ARTICLE:
Autrefois florissant, le coton du Togo est à la peine. L’Etat veut toutefois redynamiser ce secteur stratégique, notamment grâce à sa récente privatisation et des efforts d’industrialisation pour faire de « l’or blanc » une vraie source de revenus et d’emplois pour le pays.
Malgré des prévisions ambitieuses, la campagne 2020-2021 a été un gros coup dur pour le Togo, qui n’a produit que 67.000 tonnes de coton, soit une baisse considérable de 43% par rapport à l’année précédente (116.000 tonnes).
Lors d’une conférence de presse organisée à la mi-juin, le président du conseil d’administration de la Nouvelle Société cotonnière du Togo (NSCT), Simféitchéou Pré, a avancé plusieurs facteurs pour expliquer ces mauvais chiffres, notamment « la mauvaise qualité des semences de coton » et « des inondations dans le nord du pays ».
D’autre part, la baisse du prix du coton-graine (de 265 à 225 FCFA/kg) a poussé de nombreux producteurs à se tourner vers d’autres cultures telles que le maïs et le soja.
« Au moins 40.000 cotonculteurs sur 153.000 ont abandonné leur culture pendant la campagne écoulée », soit près d’un quart d’entre eux, se désole Koussouwè Kourouféi, président de la Fédération nationale des groupements de producteurs de coton (FNGPC).
« L’or blanc », tel qu’il est surnommé dans la région d’Afrique de l’Ouest, ne contribue qu’à hauteur de 1 à 4,3% du Produit intérieur brut (PIB) du pays, et n’emploie plus – même indirectement – que 500.000 personnes sur une population de 8 millions d’habitants.
– Régions marginalisées –
Pourtant, ce secteur agricole est particulièrement stratégique en matière de création de valeur et d’emplois, notamment pour les plus pauvres et les petits agriculteurs situés dans les régions marginalisées du nord.
A titre de comparaison, le Bénin voisin, désormais premier producteur de la région, enregistre une production de plus de 700.000 tonnes (324.000 tonnes en 2015-2016) pour une part du PIB dépassant les 12% et qui représente 60% du tissu industriel du pays.
Patrice Talon, le chef de l’État béninois qui a fait lui-même fortune dans le coton, avait relancé la production à son arrivée au pouvoir en 2016, notamment via la privatisation du secteur et contrôle désormais directement ou indirectement toutes les branches du secteur.
Le Togo a également fait le choix de la privatisation, en cédant 51% de ses part de la société publique Nouvelle Société cotonnière du Togo (NSCT) au géant singapourien Olam en décembre 2020. Le Groupement des producteurs locaux se partagent 25% des actions et l’État en conserve 24%.
« Nous avons tous espoir de voir la nouvelle campagne offrir des perspectives plus radieuses à l’ensemble de la filière » avec une production de 135.000 tonnes de coton pour la nouvelle campagne, et 225.000 tonnes d’ici 2025, explique à l’AFP Martin Drevon, directeur général adjoint chargé des opérations de la NSCT.

DONNÉES FOURNIES:
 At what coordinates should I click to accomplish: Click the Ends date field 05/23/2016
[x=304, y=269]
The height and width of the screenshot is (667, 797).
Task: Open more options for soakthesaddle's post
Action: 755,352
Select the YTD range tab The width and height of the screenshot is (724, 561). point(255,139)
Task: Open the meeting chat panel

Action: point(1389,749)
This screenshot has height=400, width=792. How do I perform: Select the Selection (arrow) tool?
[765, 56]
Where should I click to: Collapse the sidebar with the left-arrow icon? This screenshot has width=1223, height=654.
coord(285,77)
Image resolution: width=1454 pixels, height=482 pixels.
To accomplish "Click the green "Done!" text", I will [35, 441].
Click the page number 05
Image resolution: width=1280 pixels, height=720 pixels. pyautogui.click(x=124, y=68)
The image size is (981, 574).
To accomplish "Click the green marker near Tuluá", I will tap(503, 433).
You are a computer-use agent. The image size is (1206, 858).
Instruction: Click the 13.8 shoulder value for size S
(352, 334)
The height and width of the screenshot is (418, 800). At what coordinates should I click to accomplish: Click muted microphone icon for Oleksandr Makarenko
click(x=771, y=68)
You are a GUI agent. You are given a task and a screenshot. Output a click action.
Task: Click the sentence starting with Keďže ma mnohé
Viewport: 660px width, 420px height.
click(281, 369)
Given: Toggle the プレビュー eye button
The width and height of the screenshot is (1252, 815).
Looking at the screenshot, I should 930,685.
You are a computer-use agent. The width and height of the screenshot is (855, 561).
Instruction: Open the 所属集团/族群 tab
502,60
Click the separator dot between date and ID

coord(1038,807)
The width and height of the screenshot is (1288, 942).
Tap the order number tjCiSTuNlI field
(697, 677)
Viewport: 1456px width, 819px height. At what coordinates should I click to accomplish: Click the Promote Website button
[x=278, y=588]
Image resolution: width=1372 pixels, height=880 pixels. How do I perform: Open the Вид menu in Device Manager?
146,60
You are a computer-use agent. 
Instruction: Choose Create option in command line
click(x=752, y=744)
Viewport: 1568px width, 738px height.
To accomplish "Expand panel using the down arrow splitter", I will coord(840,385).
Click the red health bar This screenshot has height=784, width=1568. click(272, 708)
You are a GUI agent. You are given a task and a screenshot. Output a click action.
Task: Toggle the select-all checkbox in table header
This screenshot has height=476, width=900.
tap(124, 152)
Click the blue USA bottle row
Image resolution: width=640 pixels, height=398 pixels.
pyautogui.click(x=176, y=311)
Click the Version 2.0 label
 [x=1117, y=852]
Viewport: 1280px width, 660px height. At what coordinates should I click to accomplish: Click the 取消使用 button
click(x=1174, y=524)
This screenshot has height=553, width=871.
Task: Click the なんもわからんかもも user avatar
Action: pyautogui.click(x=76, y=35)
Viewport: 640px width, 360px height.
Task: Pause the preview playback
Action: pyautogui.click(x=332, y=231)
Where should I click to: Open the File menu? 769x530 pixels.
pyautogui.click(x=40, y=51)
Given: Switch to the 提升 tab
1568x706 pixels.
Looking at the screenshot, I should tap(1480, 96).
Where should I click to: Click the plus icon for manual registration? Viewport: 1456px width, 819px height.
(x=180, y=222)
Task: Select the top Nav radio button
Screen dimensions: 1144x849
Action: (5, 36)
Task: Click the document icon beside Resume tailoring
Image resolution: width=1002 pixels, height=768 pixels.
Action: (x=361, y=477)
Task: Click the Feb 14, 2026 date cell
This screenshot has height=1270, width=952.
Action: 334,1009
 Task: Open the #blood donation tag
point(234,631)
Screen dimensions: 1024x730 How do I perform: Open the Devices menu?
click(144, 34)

LISTE DES TÂCHES:
[A] D'après l'article sur le coton au Togo, répondez brièvement :
(i) Combien de tonnes de coton le Togo a-t-il produites pendant la campagne 2020-2021 ?
(ii) Quelle part de la NSCT a été cédée au groupe Olam ?
(iii) Quelle production de coton la NSCT vise-t-elle d'ici 2025 ?
[B] Rédigez la suite de l'article sur le coton au Togo, à partir de sa dernière phrase.
Les données ci-dessus ne sont pas nécessaires pour répondre.

RÉPONSES:
[A]
(i) 67.000 tonnes.
(ii) 51 %.
(iii) 225.000 tonnes.

[B]
La NSCT devra prendre en charge toutes les activités cotonnières dans le pays, de l’appui aux agriculteurs à la commercialisation, en passant par l’égrenage et la vente.
Le prix d’achat de coton-graine sera également hissé à 254 FCFA/kg et la société va aider les agriculteurs en fournissant des engrais et appuyer la mécanisation du secteur, poursuit M. Drevon.
– Usines de transformation –
Le parc industriel doit également être réhabilité et une usine en construction, implantée dans la nouvelle zone industrielle d’Adétikopé, à une vingtaine de kilomètres de Lomé, ambitionne de transformer sur place 5.000 tonnes de fibre d’ici 2022 et 25.000 tonnes ces trois prochaines années.
Néanmoins, beaucoup craignent que cette nouvelle acquisition par une multinationale ne soit que le début d’une politique de rachats de nombreux secteurs, au dépend des « opérateurs économiques togolais ».
« Si on se laisse faire, au bout de cinq ans, tout le coton togolais sera entre les mains de ce groupe », s’inquiète Emmanuel Sogadji, président de la Ligue des consommateurs du Togo (LCT).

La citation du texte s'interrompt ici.